My friends are exceptionally smart, funny and engaging people, and I'm discovering that road-trips with them are really really fun. evenings we mostly stayed in the hotel curled up in the warm comfy lounge after our ridiculously big meals, chatting about everything and anything. On the Sunday evening the cloud cover lifted so Liz (who'd kindly abstained from drinking) drove the rest of us a couple of miles up the road to my favorite place in the known universe: a beach called Oldshoremore.

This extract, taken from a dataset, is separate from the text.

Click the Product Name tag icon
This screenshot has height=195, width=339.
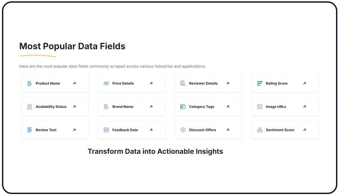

The idea came about from a dinner Hamish had been to months ago, (read his blog for more on that,) but I knew that if we got a clear night Oldshoremore was the place to go. Sunday night turned out to be not just clear (for a few hours at least) but also moonless. At first this made things interesting as there's a graveyard between the beach and the car park. Missing the path (which sensibly goes round the cemetery) I took us right through it... in the dark... none of us is particularly easily spooked but we stuck pretty close to the wall all the same. Once on the other side of the wall we found the actual path and made it down to the sand where we saw more stars than I think I ever have before, including many many shooting ones...

I suspect it's impossible to do justice to that night (or indeed the weekend as a whole) in a blog entry but I hope I've managed to convey some sense of just how good a time I had over the past few days. Once Liz and I have sorted through all the photos I'll be posting an album of them (probably tomorrow) for now though I'm going to leave it at this.